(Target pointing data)
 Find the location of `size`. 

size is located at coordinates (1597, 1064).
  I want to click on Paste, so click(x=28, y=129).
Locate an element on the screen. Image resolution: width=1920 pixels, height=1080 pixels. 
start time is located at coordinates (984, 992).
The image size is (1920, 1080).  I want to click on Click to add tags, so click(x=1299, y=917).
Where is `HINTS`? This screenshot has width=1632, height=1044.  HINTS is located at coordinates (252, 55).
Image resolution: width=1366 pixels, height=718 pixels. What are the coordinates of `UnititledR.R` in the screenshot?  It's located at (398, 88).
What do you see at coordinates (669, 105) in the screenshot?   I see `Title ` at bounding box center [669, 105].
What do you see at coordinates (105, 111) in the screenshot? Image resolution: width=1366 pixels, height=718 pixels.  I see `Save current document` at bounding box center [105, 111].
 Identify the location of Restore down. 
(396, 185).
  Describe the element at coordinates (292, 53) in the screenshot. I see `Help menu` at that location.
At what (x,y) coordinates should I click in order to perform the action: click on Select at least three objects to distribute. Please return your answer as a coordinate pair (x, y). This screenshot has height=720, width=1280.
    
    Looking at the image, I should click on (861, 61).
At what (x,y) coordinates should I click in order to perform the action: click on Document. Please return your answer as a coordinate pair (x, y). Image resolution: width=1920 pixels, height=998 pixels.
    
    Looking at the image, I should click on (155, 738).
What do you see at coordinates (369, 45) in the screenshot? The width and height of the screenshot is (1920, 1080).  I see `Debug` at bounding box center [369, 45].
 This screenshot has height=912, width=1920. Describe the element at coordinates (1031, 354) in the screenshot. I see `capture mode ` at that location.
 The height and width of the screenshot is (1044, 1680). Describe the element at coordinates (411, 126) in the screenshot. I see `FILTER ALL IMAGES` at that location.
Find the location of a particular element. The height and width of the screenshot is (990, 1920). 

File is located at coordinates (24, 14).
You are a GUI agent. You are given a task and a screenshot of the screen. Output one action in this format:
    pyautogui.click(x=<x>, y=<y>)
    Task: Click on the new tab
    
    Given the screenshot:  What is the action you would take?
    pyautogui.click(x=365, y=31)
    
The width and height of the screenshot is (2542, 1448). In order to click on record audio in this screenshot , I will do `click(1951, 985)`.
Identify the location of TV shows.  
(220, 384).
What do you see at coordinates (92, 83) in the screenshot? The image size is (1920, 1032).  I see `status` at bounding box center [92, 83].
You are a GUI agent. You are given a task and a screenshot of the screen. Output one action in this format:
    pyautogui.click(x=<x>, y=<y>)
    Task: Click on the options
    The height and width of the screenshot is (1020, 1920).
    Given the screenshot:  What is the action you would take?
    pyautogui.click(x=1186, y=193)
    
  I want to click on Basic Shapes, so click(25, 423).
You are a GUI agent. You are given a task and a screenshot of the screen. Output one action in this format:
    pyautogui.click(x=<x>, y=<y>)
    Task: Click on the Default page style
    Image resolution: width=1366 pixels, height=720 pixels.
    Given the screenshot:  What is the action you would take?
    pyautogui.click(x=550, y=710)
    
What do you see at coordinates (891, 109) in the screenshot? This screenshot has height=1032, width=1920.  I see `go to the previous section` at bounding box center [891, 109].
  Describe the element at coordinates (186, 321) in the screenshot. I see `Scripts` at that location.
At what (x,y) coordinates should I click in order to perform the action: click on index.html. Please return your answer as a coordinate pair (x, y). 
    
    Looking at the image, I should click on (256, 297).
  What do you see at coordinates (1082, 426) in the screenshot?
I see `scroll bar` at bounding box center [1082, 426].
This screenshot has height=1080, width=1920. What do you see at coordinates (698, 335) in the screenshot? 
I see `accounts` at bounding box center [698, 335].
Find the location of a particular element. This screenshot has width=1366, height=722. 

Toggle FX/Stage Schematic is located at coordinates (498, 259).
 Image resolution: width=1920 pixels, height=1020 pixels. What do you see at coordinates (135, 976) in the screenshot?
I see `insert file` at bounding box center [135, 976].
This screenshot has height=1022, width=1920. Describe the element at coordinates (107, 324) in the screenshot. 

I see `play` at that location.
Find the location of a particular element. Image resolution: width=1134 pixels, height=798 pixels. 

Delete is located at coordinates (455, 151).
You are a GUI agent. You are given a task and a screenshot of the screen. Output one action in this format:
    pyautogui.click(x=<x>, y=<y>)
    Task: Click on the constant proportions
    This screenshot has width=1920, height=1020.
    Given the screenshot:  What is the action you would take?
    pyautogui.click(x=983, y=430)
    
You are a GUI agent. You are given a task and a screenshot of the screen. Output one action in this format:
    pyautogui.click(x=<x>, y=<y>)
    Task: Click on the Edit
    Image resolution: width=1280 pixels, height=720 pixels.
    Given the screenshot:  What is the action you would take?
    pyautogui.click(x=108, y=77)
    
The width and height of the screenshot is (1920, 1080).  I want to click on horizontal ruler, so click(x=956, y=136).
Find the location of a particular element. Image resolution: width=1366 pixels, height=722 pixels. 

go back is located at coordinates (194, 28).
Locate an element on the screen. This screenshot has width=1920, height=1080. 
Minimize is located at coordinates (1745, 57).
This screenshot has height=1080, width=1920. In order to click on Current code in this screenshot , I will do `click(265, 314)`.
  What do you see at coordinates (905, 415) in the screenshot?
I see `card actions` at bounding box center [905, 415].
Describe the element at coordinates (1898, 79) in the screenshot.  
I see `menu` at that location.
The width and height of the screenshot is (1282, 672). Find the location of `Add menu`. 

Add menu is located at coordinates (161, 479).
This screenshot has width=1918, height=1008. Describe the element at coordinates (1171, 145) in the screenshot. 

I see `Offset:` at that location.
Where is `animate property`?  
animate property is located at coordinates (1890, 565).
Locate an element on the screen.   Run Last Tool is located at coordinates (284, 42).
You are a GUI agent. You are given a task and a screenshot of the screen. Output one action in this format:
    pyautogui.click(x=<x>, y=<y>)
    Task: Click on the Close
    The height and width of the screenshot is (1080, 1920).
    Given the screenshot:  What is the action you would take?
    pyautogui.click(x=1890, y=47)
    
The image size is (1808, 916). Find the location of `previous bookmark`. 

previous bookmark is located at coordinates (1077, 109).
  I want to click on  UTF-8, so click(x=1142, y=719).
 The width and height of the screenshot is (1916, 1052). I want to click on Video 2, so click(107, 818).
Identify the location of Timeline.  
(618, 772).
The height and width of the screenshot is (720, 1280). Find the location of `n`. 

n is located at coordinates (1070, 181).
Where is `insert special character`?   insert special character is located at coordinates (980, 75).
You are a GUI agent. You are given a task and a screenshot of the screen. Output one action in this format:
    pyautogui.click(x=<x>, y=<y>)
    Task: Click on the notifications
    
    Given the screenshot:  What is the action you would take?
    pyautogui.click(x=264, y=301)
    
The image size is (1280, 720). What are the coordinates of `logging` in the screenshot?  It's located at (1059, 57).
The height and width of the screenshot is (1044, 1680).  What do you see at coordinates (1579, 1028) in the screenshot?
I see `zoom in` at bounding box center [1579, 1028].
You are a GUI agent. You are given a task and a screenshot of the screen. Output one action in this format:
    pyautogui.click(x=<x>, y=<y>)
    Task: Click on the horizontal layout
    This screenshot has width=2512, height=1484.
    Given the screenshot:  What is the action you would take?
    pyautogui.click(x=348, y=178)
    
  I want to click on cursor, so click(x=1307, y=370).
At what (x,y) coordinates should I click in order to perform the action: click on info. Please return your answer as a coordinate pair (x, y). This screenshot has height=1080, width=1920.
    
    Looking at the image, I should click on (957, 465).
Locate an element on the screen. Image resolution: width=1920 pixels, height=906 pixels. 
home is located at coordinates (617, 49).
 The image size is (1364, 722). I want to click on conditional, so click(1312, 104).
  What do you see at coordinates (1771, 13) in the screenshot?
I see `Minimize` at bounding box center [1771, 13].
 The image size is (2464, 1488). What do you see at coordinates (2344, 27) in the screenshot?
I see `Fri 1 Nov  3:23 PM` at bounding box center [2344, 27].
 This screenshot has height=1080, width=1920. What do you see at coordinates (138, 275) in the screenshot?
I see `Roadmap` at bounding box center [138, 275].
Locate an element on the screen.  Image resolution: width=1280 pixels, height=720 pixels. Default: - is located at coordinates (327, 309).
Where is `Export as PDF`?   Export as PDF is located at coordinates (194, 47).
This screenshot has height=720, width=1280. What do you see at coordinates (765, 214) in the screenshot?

- **What needs to be done**
Output the stretch from the start of the lines through the line containing "What do you see at coordinates (105, 111)" as a numbered list, omitting blank lines.

- **Full output**
1.  Find the location of `size`. 
2. size is located at coordinates (1597, 1064).
3.   I want to click on Paste, so click(x=28, y=129).
4. Locate an element on the screen. Image resolution: width=1920 pixels, height=1080 pixels. 
5. start time is located at coordinates (984, 992).
6. The image size is (1920, 1080).  I want to click on Click to add tags, so click(x=1299, y=917).
7. Where is `HINTS`? This screenshot has width=1632, height=1044.  HINTS is located at coordinates (252, 55).
8. Image resolution: width=1366 pixels, height=718 pixels. What are the coordinates of `UnititledR.R` in the screenshot?  It's located at (398, 88).
9. What do you see at coordinates (669, 105) in the screenshot?   I see `Title ` at bounding box center [669, 105].
10. What do you see at coordinates (105, 111) in the screenshot? Image resolution: width=1366 pixels, height=718 pixels.  I see `Save current document` at bounding box center [105, 111].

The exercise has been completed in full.